- SET EXERCISE -
Return the data lines starting at the line that contains "Tap the Modify trip page heading" and ending at the line that contains "[x=128, y=137]", both included, reproduced character for character.

- INPUT ROWS -
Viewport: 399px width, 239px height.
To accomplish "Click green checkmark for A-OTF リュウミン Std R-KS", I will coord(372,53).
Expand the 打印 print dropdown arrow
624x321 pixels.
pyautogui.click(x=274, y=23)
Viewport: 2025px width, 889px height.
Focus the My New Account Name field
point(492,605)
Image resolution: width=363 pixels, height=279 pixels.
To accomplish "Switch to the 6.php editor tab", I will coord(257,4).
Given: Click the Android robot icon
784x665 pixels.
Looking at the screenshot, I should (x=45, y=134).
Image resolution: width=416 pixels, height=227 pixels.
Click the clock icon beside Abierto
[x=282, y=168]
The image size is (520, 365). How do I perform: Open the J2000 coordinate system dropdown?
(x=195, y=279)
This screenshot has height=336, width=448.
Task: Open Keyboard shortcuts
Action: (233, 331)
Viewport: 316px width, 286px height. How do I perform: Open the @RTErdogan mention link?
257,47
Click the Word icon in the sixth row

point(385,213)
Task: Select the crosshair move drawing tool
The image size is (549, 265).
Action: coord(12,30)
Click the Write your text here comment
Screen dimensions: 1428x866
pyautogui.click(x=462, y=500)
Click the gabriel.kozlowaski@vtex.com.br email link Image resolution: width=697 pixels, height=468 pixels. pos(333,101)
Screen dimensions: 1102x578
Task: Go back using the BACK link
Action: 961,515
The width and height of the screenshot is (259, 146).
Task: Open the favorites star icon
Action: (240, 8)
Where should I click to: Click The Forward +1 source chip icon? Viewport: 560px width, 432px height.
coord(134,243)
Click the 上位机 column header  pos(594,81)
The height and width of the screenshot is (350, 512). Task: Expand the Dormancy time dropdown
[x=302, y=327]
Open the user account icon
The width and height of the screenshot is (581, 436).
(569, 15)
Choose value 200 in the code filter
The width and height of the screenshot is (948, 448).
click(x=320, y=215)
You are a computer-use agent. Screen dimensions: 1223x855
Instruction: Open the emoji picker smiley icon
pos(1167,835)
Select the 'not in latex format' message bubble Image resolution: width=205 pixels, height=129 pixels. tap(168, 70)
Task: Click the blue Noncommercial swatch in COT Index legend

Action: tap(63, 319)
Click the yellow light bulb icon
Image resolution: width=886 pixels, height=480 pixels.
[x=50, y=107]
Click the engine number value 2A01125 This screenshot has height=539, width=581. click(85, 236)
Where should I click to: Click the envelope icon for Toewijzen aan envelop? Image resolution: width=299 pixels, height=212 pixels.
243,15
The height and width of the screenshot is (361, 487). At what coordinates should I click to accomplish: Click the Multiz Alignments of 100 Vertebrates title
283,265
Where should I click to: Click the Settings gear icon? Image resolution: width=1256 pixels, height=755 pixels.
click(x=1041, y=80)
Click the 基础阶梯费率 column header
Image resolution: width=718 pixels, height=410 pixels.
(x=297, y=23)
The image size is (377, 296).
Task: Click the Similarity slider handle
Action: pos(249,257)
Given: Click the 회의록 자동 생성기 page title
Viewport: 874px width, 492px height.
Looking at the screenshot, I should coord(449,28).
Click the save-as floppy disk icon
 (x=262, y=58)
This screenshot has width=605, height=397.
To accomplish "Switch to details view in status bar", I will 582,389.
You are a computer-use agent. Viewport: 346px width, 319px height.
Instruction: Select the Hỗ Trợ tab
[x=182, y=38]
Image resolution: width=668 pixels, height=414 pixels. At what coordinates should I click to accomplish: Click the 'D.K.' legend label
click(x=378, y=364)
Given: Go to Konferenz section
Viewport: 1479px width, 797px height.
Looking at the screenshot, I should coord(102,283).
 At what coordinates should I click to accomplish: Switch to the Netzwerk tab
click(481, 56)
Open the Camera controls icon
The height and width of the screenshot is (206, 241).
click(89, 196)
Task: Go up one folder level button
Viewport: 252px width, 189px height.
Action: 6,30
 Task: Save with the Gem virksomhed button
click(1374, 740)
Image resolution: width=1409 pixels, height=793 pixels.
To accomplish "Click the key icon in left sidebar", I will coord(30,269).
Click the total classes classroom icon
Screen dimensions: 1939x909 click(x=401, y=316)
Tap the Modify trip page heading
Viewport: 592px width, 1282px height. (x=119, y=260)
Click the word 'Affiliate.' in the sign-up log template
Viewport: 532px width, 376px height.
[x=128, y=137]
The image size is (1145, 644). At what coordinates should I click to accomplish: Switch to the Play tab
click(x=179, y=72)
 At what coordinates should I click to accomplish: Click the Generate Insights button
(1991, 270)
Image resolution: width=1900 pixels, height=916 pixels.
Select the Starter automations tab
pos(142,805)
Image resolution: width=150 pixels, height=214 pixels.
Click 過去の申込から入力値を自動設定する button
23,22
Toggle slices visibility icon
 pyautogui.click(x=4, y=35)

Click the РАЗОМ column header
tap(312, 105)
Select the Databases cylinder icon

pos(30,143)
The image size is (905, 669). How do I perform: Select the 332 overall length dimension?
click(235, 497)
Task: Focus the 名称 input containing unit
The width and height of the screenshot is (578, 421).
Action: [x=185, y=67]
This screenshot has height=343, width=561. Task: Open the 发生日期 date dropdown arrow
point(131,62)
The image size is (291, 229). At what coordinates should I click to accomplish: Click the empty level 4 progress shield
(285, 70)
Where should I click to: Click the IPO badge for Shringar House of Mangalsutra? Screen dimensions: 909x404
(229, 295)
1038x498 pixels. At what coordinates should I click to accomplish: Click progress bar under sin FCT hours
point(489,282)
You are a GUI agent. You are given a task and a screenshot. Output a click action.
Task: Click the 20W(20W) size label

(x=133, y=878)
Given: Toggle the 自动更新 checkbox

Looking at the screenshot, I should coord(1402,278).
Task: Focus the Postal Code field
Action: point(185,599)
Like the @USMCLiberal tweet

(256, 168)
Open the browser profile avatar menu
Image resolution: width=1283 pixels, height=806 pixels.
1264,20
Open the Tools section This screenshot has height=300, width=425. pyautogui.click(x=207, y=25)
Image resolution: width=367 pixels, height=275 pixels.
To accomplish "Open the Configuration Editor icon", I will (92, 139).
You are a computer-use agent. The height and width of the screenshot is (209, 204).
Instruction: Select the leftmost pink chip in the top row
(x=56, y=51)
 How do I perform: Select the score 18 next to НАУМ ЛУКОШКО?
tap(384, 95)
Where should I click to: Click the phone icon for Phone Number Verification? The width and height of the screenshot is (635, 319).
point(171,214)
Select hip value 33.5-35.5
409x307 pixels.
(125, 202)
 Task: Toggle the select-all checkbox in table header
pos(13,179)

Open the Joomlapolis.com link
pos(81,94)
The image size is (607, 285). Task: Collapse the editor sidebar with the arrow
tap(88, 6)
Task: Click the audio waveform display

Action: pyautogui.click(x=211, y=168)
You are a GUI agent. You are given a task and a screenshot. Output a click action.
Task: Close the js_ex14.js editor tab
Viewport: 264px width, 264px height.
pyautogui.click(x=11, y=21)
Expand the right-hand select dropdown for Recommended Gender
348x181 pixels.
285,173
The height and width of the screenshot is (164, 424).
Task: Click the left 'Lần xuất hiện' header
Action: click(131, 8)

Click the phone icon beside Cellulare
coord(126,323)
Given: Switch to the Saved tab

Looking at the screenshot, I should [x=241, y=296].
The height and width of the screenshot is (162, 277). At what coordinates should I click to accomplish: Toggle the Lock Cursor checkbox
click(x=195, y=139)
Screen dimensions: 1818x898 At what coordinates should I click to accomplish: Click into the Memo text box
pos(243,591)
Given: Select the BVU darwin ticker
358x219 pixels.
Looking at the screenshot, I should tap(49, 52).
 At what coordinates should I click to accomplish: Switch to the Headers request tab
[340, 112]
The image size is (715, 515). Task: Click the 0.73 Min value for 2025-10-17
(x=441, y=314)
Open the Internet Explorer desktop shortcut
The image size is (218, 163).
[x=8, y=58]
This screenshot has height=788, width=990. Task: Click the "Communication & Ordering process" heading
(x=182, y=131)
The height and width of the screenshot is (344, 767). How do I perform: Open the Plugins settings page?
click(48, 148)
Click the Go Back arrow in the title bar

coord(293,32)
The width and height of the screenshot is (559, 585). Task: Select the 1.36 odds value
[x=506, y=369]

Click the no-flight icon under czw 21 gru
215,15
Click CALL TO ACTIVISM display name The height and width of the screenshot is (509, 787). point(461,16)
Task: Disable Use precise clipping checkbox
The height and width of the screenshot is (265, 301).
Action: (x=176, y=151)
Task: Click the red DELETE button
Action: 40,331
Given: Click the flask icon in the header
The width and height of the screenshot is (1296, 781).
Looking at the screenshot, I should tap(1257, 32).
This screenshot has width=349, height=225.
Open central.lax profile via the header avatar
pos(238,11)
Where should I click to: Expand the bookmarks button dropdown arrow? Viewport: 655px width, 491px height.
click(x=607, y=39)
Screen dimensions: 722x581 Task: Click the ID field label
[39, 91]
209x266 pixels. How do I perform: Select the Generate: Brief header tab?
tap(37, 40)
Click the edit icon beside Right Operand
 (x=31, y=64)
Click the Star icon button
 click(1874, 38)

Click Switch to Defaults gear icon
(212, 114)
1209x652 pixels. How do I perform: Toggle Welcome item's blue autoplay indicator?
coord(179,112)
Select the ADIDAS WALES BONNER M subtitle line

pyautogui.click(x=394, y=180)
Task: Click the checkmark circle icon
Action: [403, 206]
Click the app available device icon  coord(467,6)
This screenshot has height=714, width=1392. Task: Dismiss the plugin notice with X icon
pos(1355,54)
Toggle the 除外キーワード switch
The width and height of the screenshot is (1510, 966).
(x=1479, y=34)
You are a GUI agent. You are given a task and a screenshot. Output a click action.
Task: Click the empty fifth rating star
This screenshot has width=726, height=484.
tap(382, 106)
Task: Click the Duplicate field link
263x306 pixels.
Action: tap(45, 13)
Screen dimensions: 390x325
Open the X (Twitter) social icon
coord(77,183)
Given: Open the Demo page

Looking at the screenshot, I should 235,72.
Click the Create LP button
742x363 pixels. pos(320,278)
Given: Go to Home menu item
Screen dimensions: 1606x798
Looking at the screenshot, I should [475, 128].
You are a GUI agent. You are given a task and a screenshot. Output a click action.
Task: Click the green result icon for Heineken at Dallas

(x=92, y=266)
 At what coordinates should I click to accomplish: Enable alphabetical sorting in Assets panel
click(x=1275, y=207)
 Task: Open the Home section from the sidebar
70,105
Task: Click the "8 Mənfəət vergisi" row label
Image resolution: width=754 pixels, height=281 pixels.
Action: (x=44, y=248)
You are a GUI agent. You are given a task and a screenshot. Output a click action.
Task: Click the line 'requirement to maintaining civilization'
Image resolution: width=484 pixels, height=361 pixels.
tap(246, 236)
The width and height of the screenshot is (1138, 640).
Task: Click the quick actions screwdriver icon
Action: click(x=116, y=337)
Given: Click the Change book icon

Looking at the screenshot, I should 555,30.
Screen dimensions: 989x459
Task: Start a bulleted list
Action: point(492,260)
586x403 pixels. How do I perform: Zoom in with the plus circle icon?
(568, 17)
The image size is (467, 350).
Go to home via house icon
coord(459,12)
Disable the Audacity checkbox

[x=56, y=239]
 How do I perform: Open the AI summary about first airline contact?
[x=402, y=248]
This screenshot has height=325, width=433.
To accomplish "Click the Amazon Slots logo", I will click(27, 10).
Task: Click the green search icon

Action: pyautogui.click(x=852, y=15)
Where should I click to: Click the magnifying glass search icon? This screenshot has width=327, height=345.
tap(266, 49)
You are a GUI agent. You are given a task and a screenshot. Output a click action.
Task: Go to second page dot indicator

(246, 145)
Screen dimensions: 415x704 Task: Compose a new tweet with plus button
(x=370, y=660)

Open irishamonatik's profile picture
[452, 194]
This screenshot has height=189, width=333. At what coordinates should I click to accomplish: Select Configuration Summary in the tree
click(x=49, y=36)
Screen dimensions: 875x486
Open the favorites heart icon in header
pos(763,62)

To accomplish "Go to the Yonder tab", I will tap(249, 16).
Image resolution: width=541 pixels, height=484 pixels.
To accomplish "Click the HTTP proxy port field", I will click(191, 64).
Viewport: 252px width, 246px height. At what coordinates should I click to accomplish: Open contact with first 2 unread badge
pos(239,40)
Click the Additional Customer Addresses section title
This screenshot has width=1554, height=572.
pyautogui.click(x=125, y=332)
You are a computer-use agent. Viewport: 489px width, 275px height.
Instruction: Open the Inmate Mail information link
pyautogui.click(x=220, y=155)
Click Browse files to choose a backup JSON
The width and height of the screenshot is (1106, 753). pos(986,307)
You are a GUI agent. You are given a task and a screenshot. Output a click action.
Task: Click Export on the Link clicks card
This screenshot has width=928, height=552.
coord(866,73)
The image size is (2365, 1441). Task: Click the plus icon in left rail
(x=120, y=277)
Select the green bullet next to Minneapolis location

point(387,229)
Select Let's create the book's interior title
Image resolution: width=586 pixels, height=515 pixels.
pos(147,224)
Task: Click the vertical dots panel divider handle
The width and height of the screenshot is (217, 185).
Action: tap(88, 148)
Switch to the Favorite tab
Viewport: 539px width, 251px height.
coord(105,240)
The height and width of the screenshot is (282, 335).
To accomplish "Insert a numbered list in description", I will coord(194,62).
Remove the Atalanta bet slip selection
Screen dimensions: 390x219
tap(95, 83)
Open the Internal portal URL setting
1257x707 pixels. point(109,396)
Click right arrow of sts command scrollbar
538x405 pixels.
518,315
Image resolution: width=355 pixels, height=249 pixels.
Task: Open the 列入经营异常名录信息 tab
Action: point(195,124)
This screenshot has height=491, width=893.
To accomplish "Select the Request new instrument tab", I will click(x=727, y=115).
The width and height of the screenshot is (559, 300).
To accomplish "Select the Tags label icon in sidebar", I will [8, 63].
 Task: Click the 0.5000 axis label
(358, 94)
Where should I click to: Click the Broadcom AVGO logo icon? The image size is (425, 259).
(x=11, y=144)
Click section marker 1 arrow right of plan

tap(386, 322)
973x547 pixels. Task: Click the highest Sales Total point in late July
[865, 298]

- OUTPUT -
Tap the Modify trip page heading
Viewport: 592px width, 1282px height. (x=119, y=260)
Click the word 'Affiliate.' in the sign-up log template
Viewport: 532px width, 376px height.
[x=128, y=137]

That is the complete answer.